According to a 2012 survey conducted by Hokkaido University, a high percentage of Ainu are members of their household family religion, which is Buddhism (especially Nichiren Shōshū Buddhism). However, it is noted that, similar to the Japanese religious consciousness, there is not a strong feeling of identification with a particular religion, with Buddhist and traditional beliefs both being part of their daily lives.
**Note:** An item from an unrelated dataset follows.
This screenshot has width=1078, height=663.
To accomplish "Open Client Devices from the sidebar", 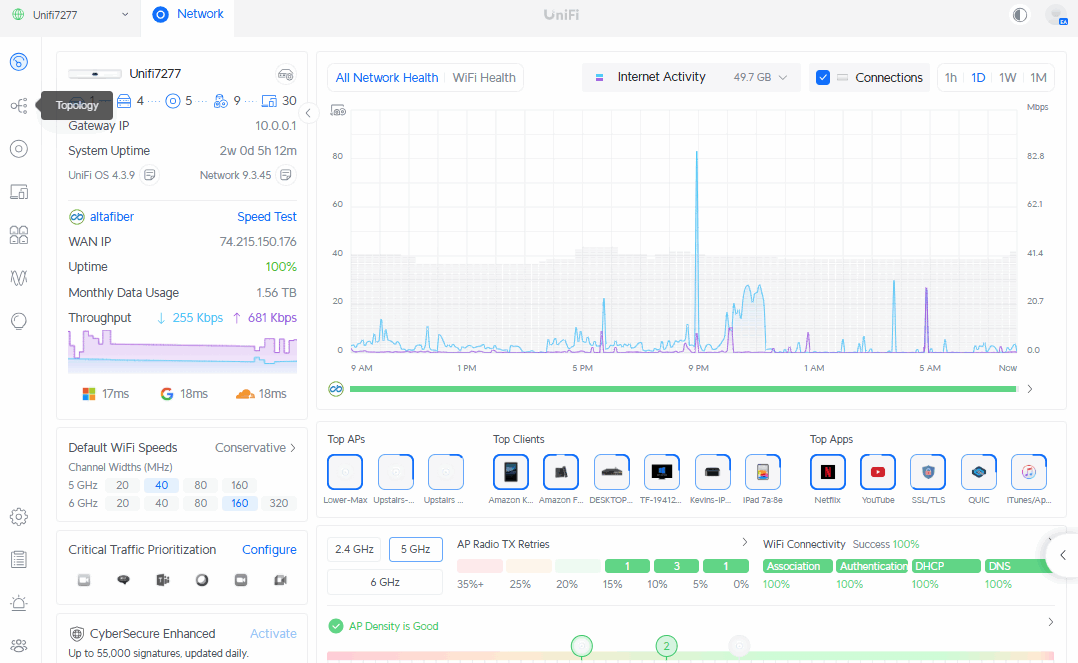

Traditional dances are performed at ceremonies and banquets. Dancing is a part of the newly organized cultural festivals, and it is even done privately in daily life.

====Funerals====
When a person dies, their soul is thought to travel through the hearth of Kamuy-huci, the goddess of fire, to the afterlife. Burial customs included dressing the deceased in ceremonial clothing and surrounding them with their treasured possessions, which were intentionally broken to release their spirits. Funerals also included prayers and offerings to the fire kamuy, as well as verse laments expressing wishes for a smooth journey to the next world. Sometimes a burial would be followed by burning the residence of the dead. In the event of an unnatural death, there would be a speech raging against the gods. The graves were often isolated and were marked by carved poles called "kuwa."

==== Graves ====

Ainu people, c. 1840

Archaeological excavations have revealed that Ainu graves are typically oval or rectangular, with the deceased primarily buried in an extended dorsal position, though some were interred in a crouched posture. Offerings placed around the head provide insight into its orientation, based on the distribution of burial accessories, even when skeletal remains are absent. Over 1,000 burials from the Pre-Ainu Period have been uncovered and cataloged by Utagawa, with about 400 featuring precisely documented orientations. Earlier excavation reports predominantly referenced magnetic north, according to current Hokkaido data. At the Tohohata Burial site in Shin-Hidaka Town, 75 burials have been excavated, and with only one exception, all exhibited a southeast orientation near the Winter Solstice sunrise point. In contrast, at the Motomonbetsu site in Monbetsu Town, northeastern Hokkaido, burial orientations are more varied, with east, southeast, north, and northwest alignments being present. This variation suggests regional differences in burial orientation mirroring patterns seen in house alignments.

==Geography==
The traditional locations of the Ainu are Hokkaido, Sakhalin, the Kuril Islands, Kamchatka, and the northern Tōhoku region. Many of the place names that remain in Hokkaido and the Kuril Islands stem from their Ainu place names.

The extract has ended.